Fossem doces deliciosos, feitos com zelo e talento por minha mãe – ou, bem mais toscos, inventados por mim, atiçados por minha gulosa gula. Fiz bem. Entorpeci minha boca, minha mente e meu coração, e isso amenizou o peso do mundo selvagem ao redor – sempre selvagem, não importa a idade que se tenha. [Esses aditivos gastronômicos açucarados suavizaram sentimentos de tristeza profunda que marcaram com ferro em brasa a minha psique infantil – e ainda me dá gás para atravessar este rubicão cuja foz ainda não atingi – e vou demorar a atingir – sou duro na queda].

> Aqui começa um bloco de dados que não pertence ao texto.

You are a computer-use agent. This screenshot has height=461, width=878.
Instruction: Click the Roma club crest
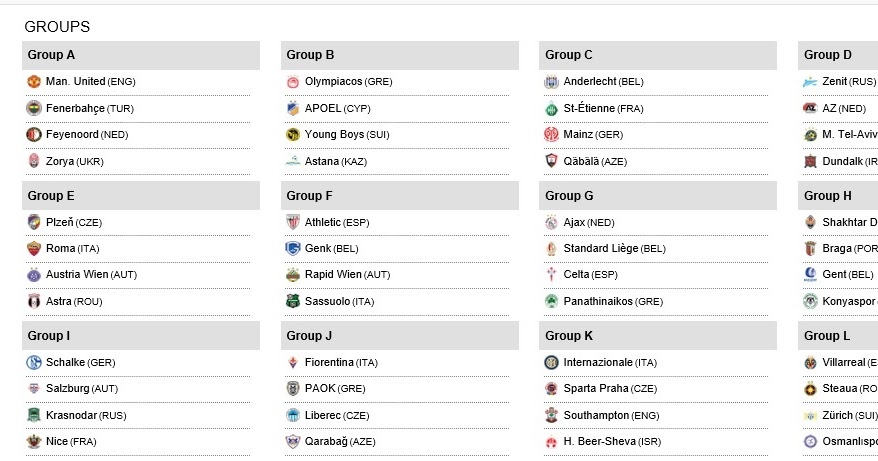click(x=34, y=248)
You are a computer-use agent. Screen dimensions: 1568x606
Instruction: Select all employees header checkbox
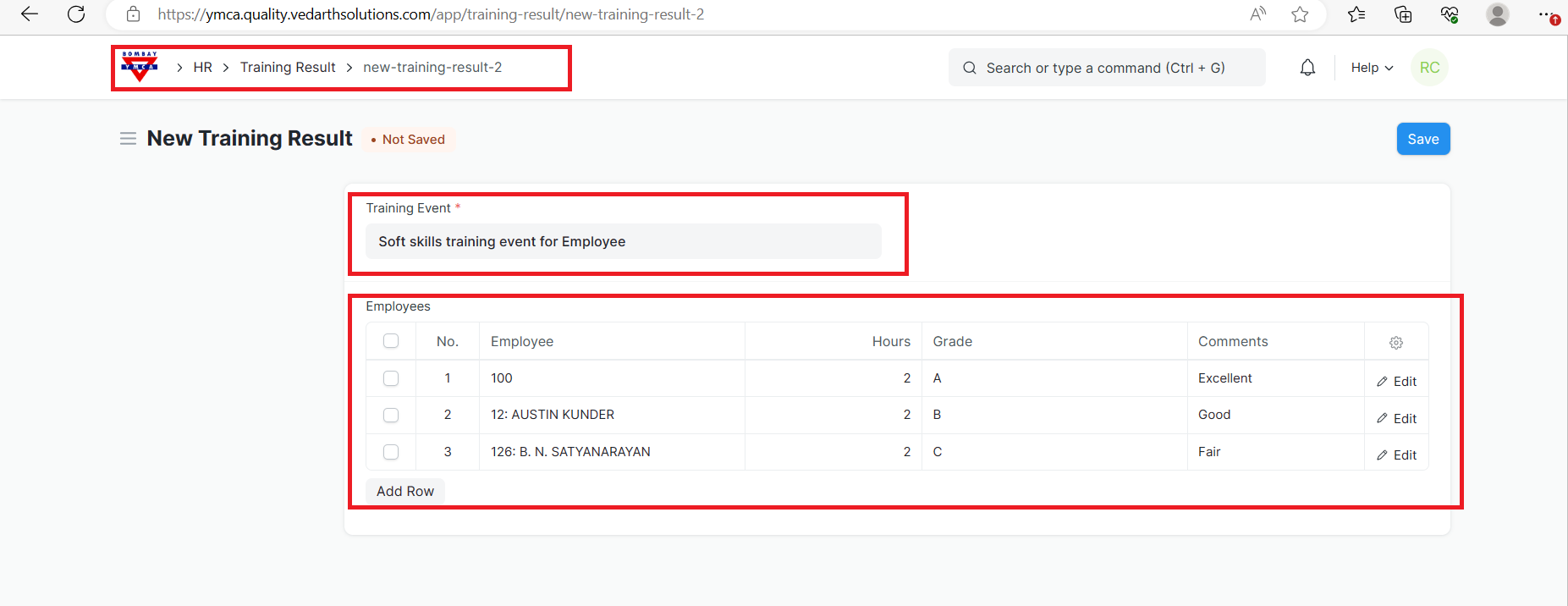pos(391,341)
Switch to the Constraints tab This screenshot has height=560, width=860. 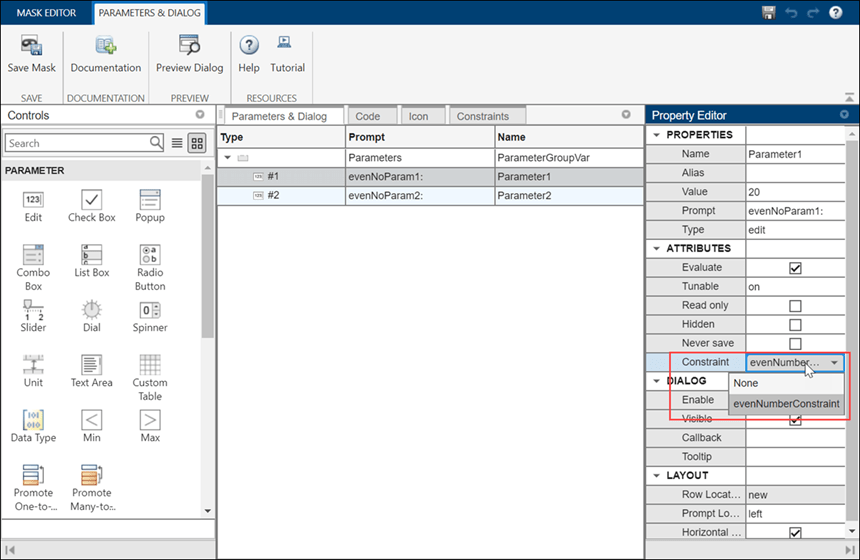point(482,116)
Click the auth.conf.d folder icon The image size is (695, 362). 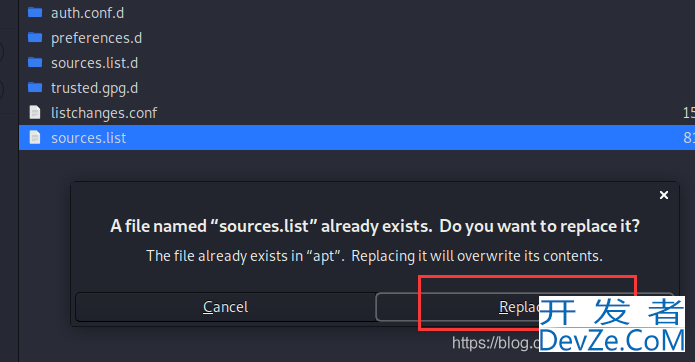tap(35, 12)
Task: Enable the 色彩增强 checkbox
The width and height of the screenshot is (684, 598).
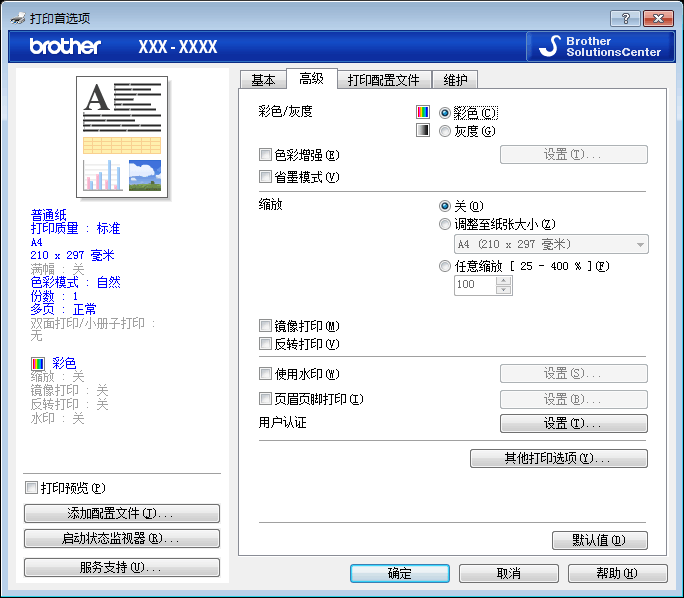Action: (265, 155)
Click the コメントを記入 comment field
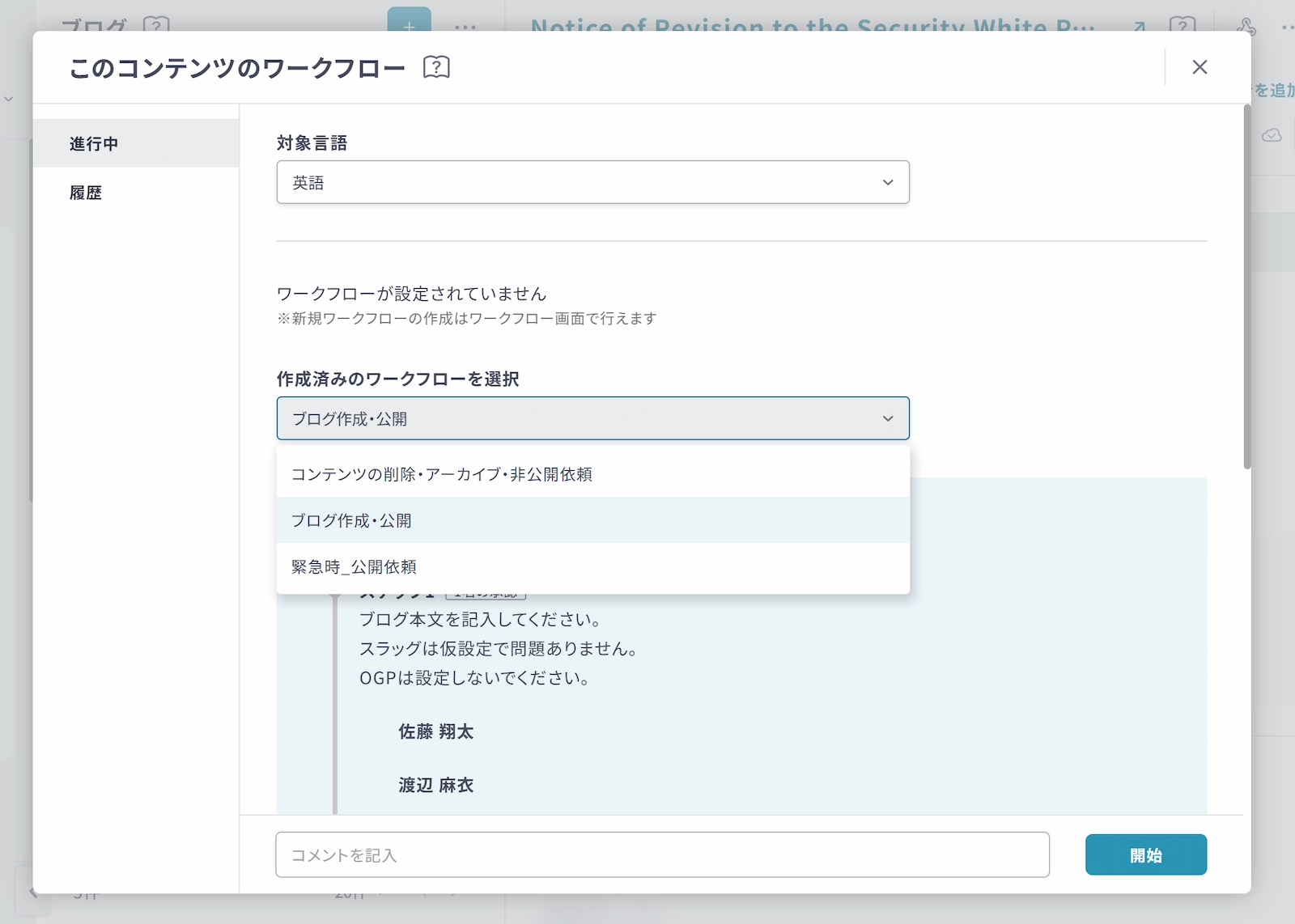Image resolution: width=1295 pixels, height=924 pixels. (x=662, y=855)
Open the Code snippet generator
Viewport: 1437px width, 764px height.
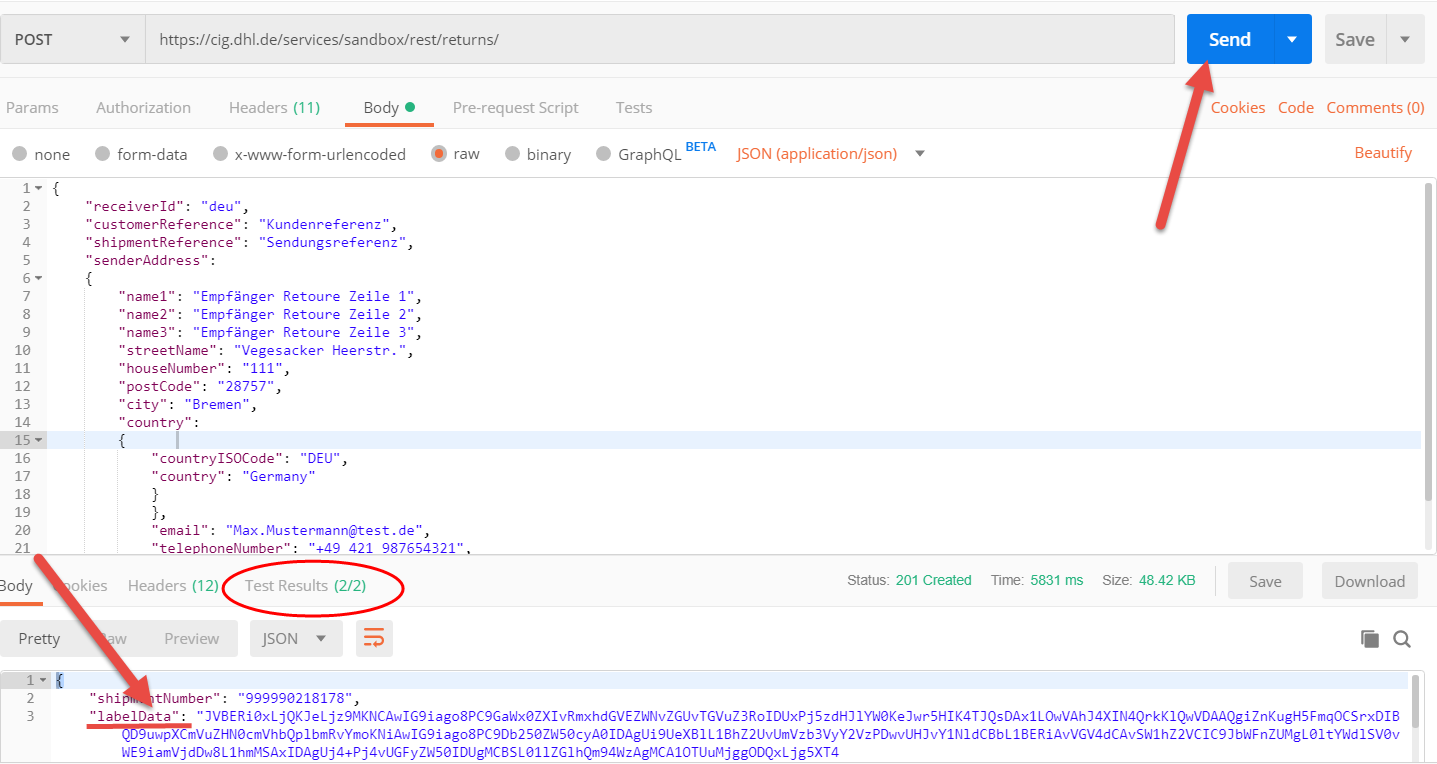(1295, 107)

Dos dois ‘doces’  de minha lavra, me viciei no primeiro logo ao sair dos cueiros: empapava pão de sal com colheradas de manteiga,  temperadas com muito açúcar. O segundo eu demorei mais para inventar – o que só foi possível com o advento de velha geladeira Gelomatic, cuja maçaneta dava choques, no modesto lar doce lar dos Souza Menezes.

Fabricava picolés à minha maneira: misturava leite de vaca in natura, devidamente fervido pela zelosa matriarca, com muito açúcar e enfiava em fôrmas de metal no congelador. [Enquanto isso, em festas de aniversário enchia os bolsos de ‘beijos’ – (balinhas de coco ‘fetichizadas’ por embalagens em papéis coloridos com franjinhas!)]. 

Não precisava ser tão voraz. Dulcíssimo paraíso me esperava, concebido por minha mãe – artista multimídia, exímia confeiteira, costureira, bordadeira e cozinheira. Seriam tantos e tão eficazes na tarefa de adocicar a minha psique infantil em pane, que até o momento em que escrevo este texto, sinto os cheiros e sabores dessas iguarias – e essas memórias gastronômicas afetivas amenizam a minha angústia de viver vida provisória, sem queixumes e ‘mimimis’. [A propósito, todas as vidas são provisórias, diria o Conselheiro Acácio].

[Set list dos quindins de ‘minhamãeiá’: 1. Cocada branca. 2. Cocada mole. 3. Doce de leite, ou ambrosia. 4. ‘Creme’, era assim que a gente chamava lá em casa; tinha quem preferisse dizer ´manjar  branco. 5. Banana-real. 6. Fatia-de-parida, ou rabanada. 7. Pavê (aquele mesmo que que todo brasileiro perguntava se era ‘pavê ou pacomê’ antes de comer). O de minha mãe era especial. Por quê? Por que era feito por minha mãe, ora bolas!).

Com tanta gula, aos 10 anos pesava 4 arrobas. Fui rotulado de gorducho pela opinião pública nativa – e eu sofria com isso – mas viver é sofrer – e a vida seguiu sempre a galope – e o que passou, passou. A propósito: 1. ‘O inferno são os outros’. 2. O meteoro somos nós!